Grantee Peer Learning, Co-Learning, and Communities of Practice
Foundations are increasingly turning to peer-based learning opportunities and grantee communities of practice as strategies for investing in grantee capacity building.
- Foundation staff recognize that grantees often learn better in peer groups where they have some or complete control of the agenda — especially when the capacities to be built relate to more difficult or sensitive topics for grantees, like leadership or governance, or pushing to a next stage of organizational growth, or building fields or movements.
- Sometimes capacity-building–focused peer learning evolves when a foundation observes a trend in its portfolio and decides to help a cohort of grantees strengthen a particular capacity.
- Peer learning takes and morphs into many forms, including: a funder-designed convening, a grantee-requested community of practice, an approach co-designed with grantees, or a group that consultants help shape.

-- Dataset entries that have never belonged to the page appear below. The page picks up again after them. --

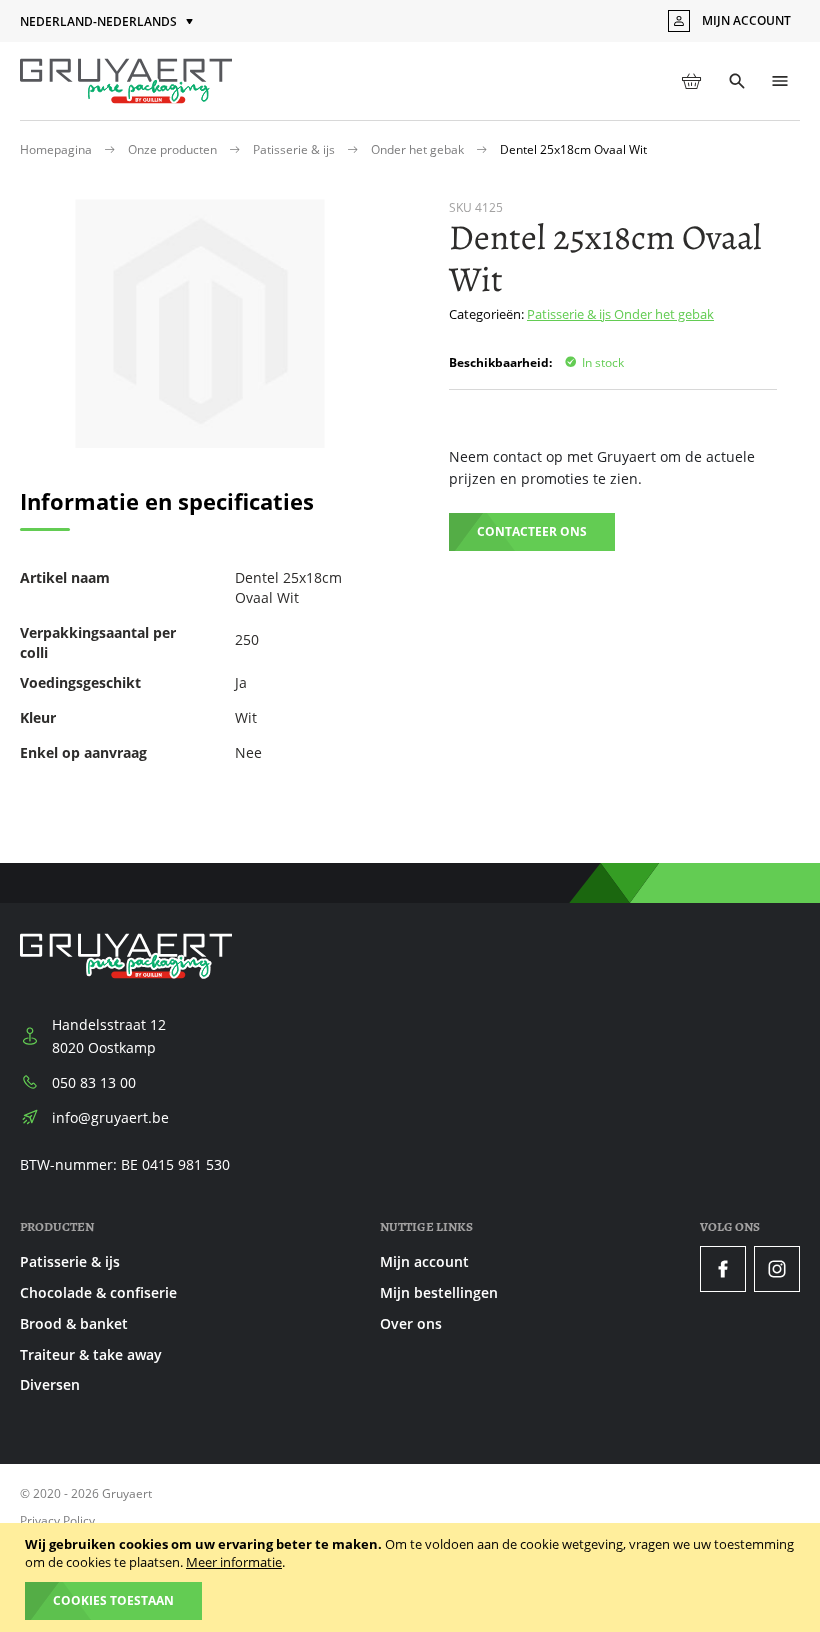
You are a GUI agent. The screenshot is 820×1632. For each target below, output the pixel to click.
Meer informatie (234, 1562)
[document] (412, 1577)
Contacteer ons (532, 531)
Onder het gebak (419, 149)
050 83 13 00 (94, 1082)
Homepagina (57, 149)
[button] (108, 22)
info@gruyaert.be (110, 1117)
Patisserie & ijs (295, 149)
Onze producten (174, 149)
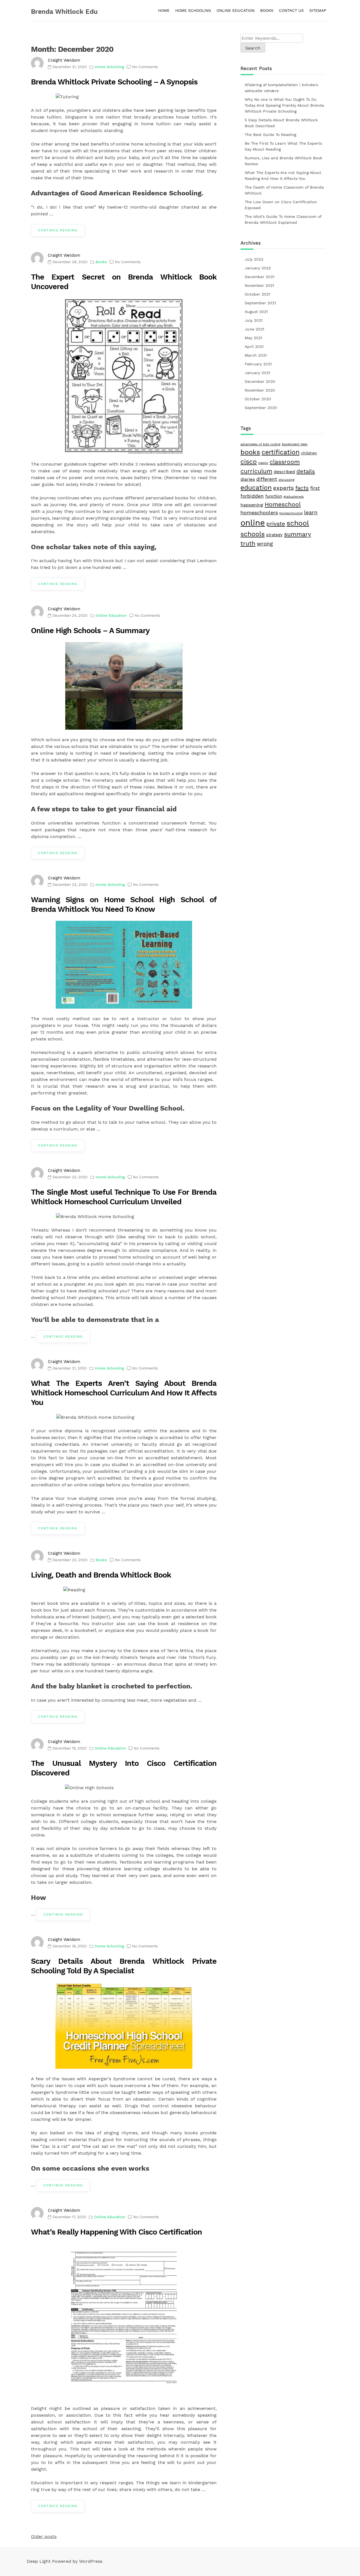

- Sometimes grantees can opt in to peer learning, and in other cases peer learning participation is mandatory. Either way, nonprofits appreciate when funders couple learning with support to apply what they have learned to organizational practice. We heard, “Providing training/skill building without capacity to implement changes isn’t that helpful.”
- Peer learning doesn’t have to start in a formal or complicated way. Simply connecting one grantee to another can have a tremendous impact.